According to Greg Barsh, one of the study investigators, clearly deleterious variants, for example in the p53 gene, would be reported even if they had not been seen in humans before and therefore be classified as variants of unknown significance by a clinical lab. However, variants that the committee deems to be "truly of unknown significance," such as novel synonymous mutations in p53, would not be returned.
Families meet with a HudsonAlpha genetic counselor for an hour prior to signing the consent form and having their blood drawn. During that session, they learn about incidental findings and their choices to receive them. They can choose to obtain broad categories of incidental findings, such as for heart disease, cancer, or neurodegenerative disease, or they can choose to not receive any.
To receive the results, families meet several months later with the counselor, as well as a medical geneticist and Martina Bebin, a pediatric neurologist who is the lead clinician on the study.
About a week after receiving the findings, families will get a set of questionnaires to assess the impact of the test results, and a subset of families will have structured interviews about a month after obtaining the results.

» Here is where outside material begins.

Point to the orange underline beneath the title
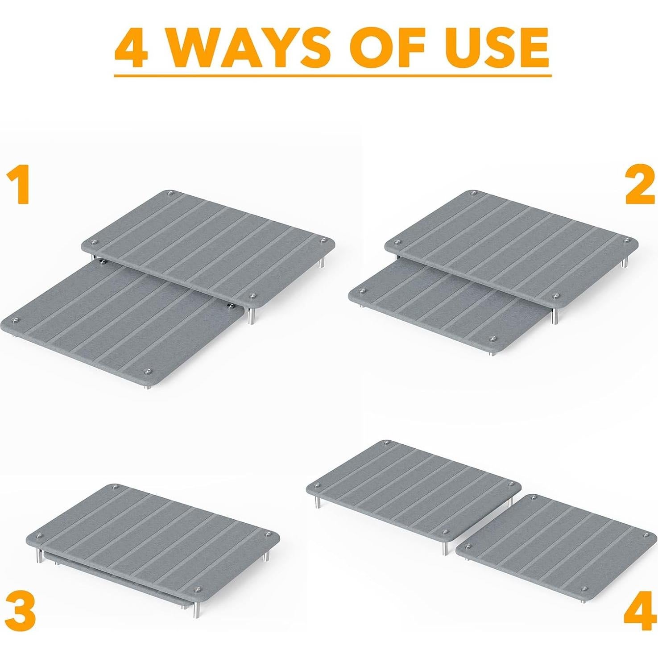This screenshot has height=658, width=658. [x=332, y=75]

One aim of the study is to investigate the best way for delivering information about the test, and the results – including incidental findings – to physicians and families, and different approaches will be studied in a randomized trial. Half the families will receive extensive education about genetics and incidental findings before their results are returned; the other half will receive the standard of care, which is a discussion of incidental findings during the informed consent session and questions about which results they want to learn during the second visit.
Generally speaking, families are eager to participate in the study and "very motivated to help, even when it's not going to help their child," Myers said.
The CSER grant provides sufficient funding to analyze the genomes of 500 patients and their parents, but the clinic has several hundred more families with that could benefit, so HudsonAlpha is raising additional funding from sources other than the NIH to expand the project.
"It's going to be a numbers game: the more [patients] you have, the more you will learn, and if you see the same disorder multiple times, that’s where the value in terms of being able to interpret it and making clinical predictions will come from," Myers said.
That additional knowledge will be needed before exome sequencing might become a routine diagnostic tool for rare genetic disorders, he said. "Insurance companies are not going to pay to have it done unless they see that it actually saves them money overall," he said.